MOTION FOR NEW TRIAL
Defendant JJP has moved, in the alternative, for a new trial. Lest there be any *201 confusion over the consequences of a reversal of the judgment in favor of the defendant, the court will grant a new trial if for any reason the Court of Appeals for the Sixth Circuit reverses the decision to grant defendant's motion for judgment notwithstanding the verdict.
In determining whether to grant a motion for new trial, unlike a motion for j.n.o.v., the trial court may weigh the evidence presented. A court can exercise its discretion to grant a new trial if the verdict, even though supported by sufficient evidence to defeat a motion for j.n.o.v., is against the great weight of the evidence. Taylor v. Home Ins. Co., 777 F.2d 849, 855 (4th Cir.1985). The decision to grant or deny a new trial is one "confided almost entirely in the exercise of discretion on the part of the trial court." Morin v. Johns-Manville Sales Corp., 691 F.2d 811, 816 (6th Cir.1982).
Defendant JJP predicates its motion for new trial on two grounds. First, JJP argues that the jury's verdict was against the great weight of evidence presented at trial. For the reasons set forth supra, I agree. Second, JJP argues that the jury's verdict was inconsistent. When a jury returns a verdict which is inconsistent, the trial court must attempt to reconcile the verdict. Where a verdict cannot be reconciled, a new trial must be granted. Hopkins v. Coen, 431 F.2d 1055, 1059 (6th Cir.1970).
In the instant case the jury was given a special verdict form. The jury was asked whether JJP was negligent in failing to warn plaintiffs of the flammability of cotton batting. The jury was also asked whether plaintiffs were negligent. The jury responded affirmatively to both questions, finding plaintiffs 50 percent negligent. However, the only evidence upon which the jury could base a finding of comparative negligence by plaintiffs was their use of cotton batting to construct a costume and their exposure of that costume to an open flame. The jury's finding of comparative negligence necessarily means that it concluded that plaintiffs knew or should have known of the flammability of cotton batting. If that was the jury's conclusion, then JJP had no duty to warn and the jury's verdict ignored the court's instructions.
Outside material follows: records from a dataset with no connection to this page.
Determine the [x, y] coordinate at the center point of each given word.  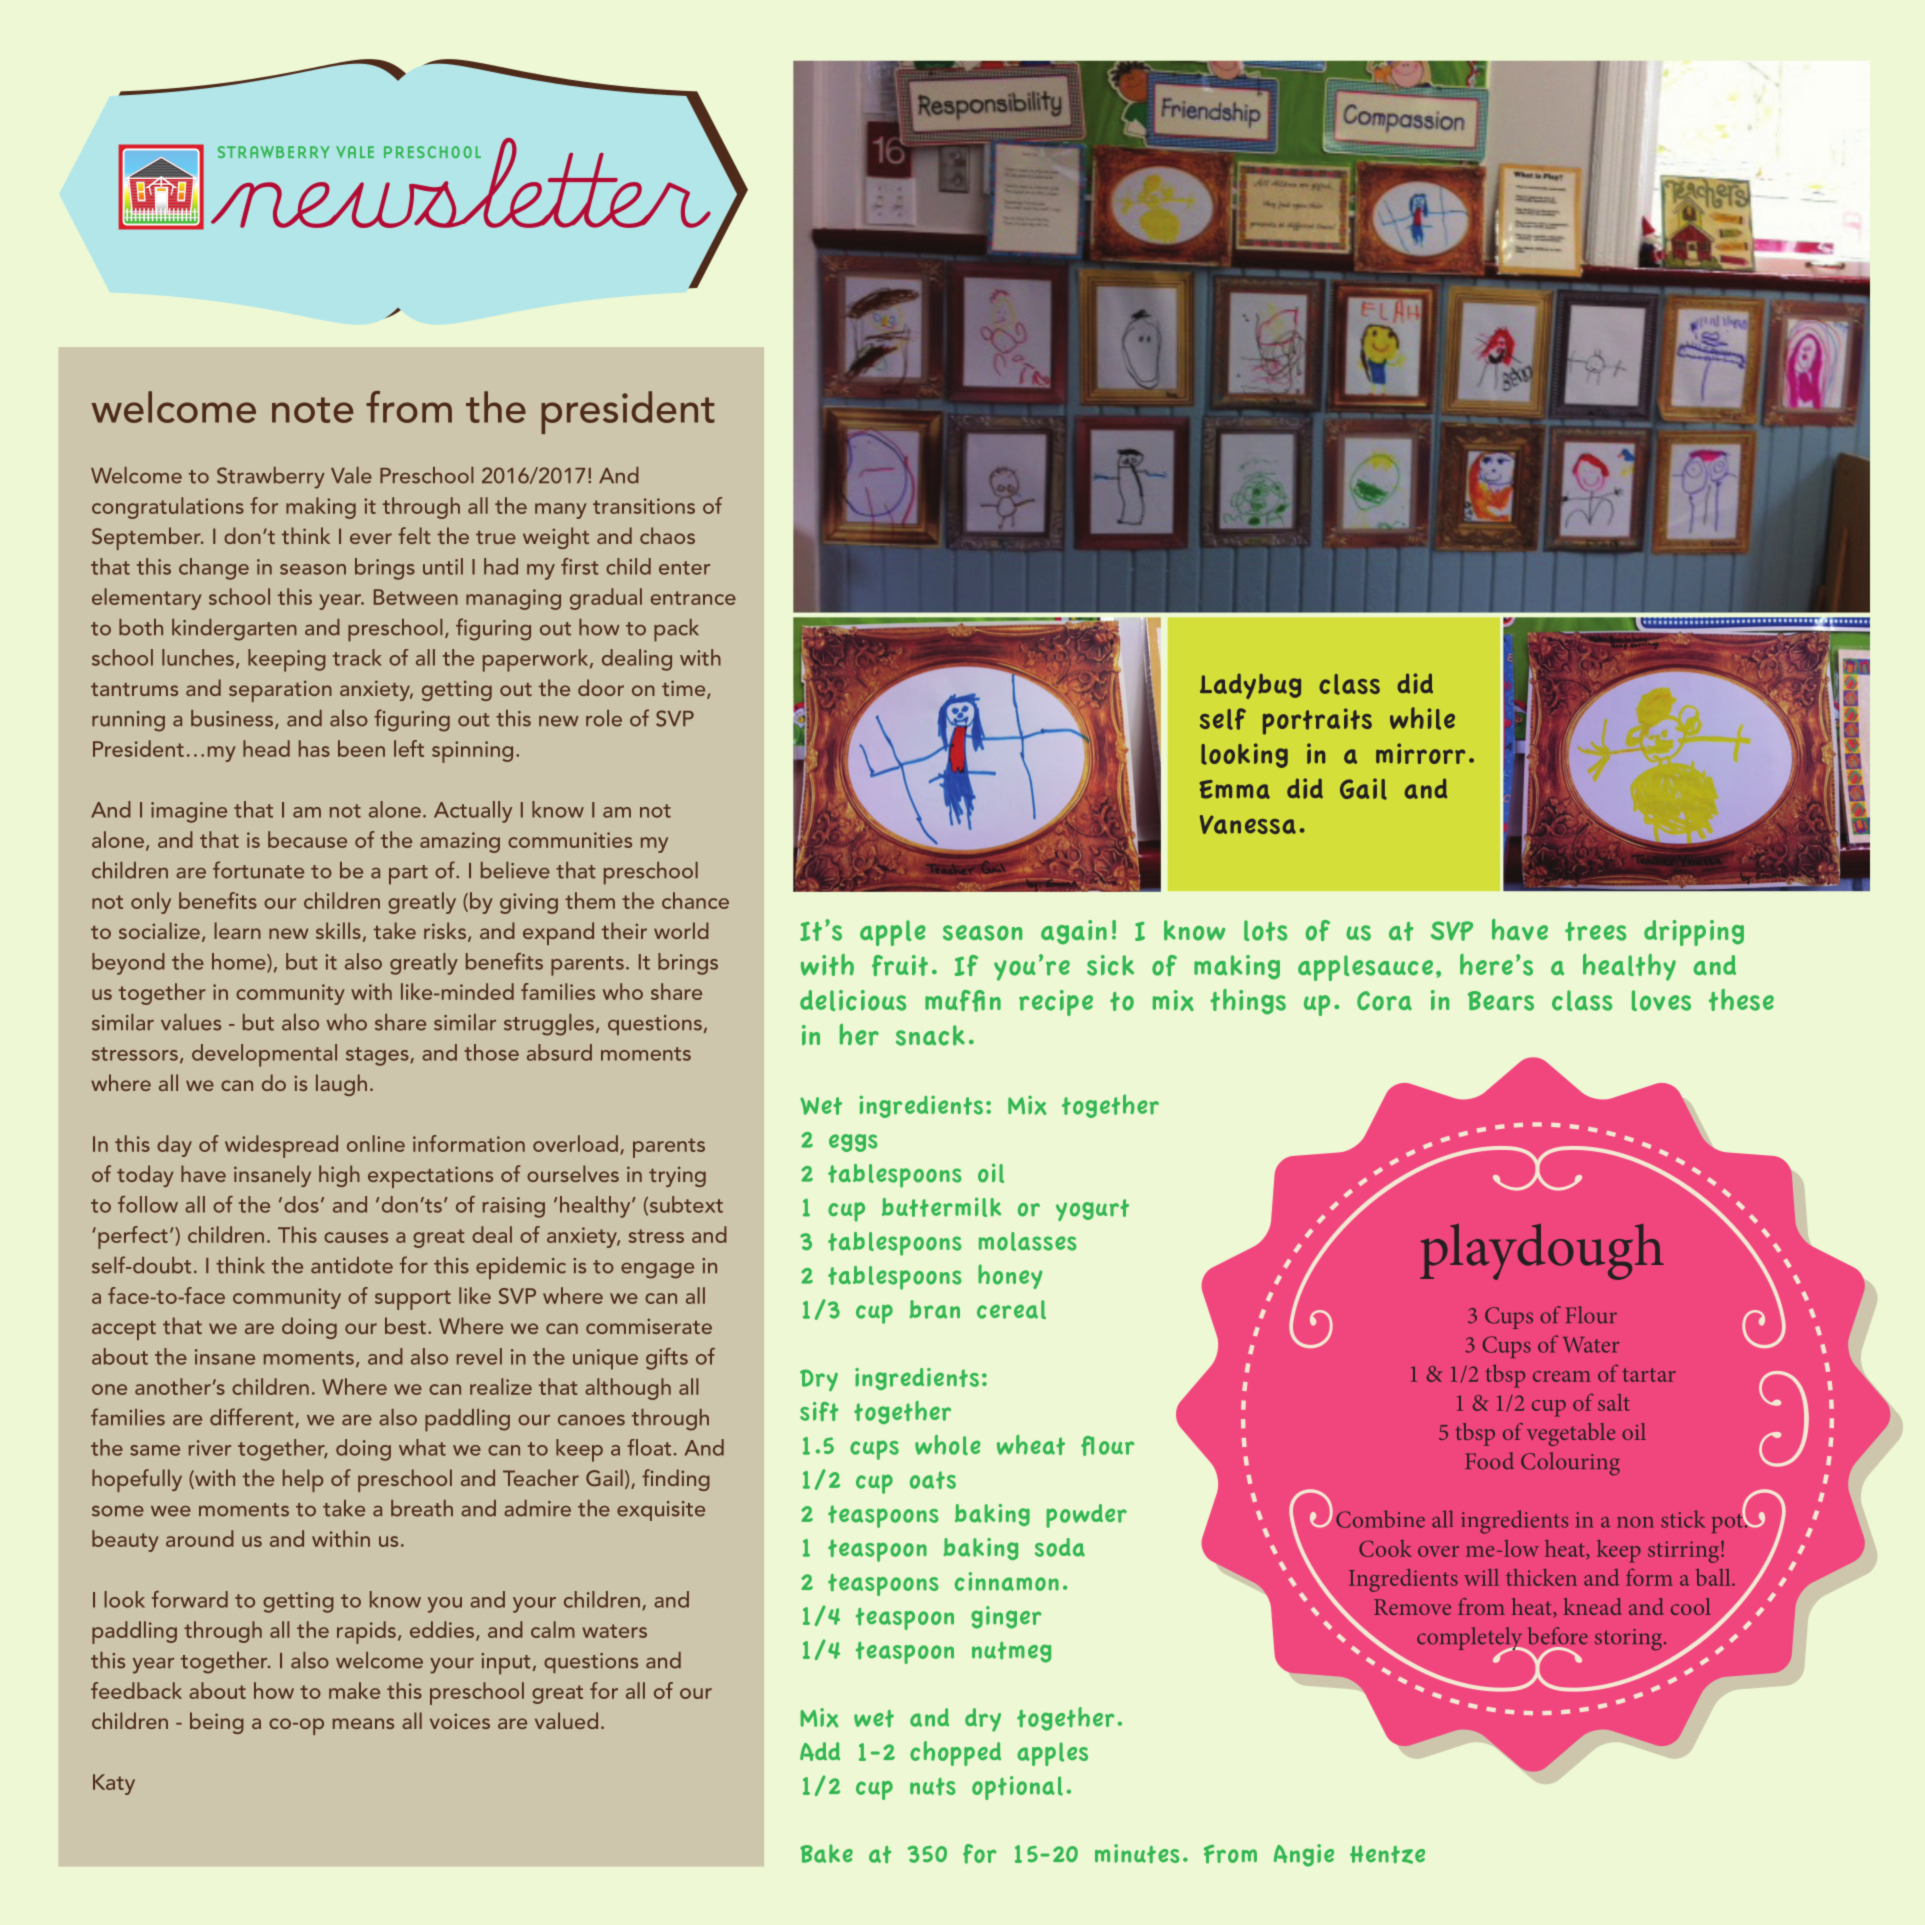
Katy [114, 1784]
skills [338, 930]
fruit [900, 965]
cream [1562, 1376]
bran [934, 1309]
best [405, 1325]
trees [1595, 931]
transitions [644, 506]
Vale [351, 475]
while [1422, 718]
The court is satisfied that the test for a new trial described in Bruner v. Dunaway, 684 F.2d 422, 425 (6th Cir.1982) (in order to grant a new trial the verdict must be against the clear weight of evidence), has been met here.
NOW, THEREFORE, IT IS HEREBY ORDERED that defendant JJP's motion for judgment notwithstanding the verdict is GRANTED.
IT IS FURTHER ORDERED that the judgment entered November 2, 1989, is SET ASIDE.
IT IS FURTHER ORDERED that the clerk will enter a judgment in favor of the defendant JJP.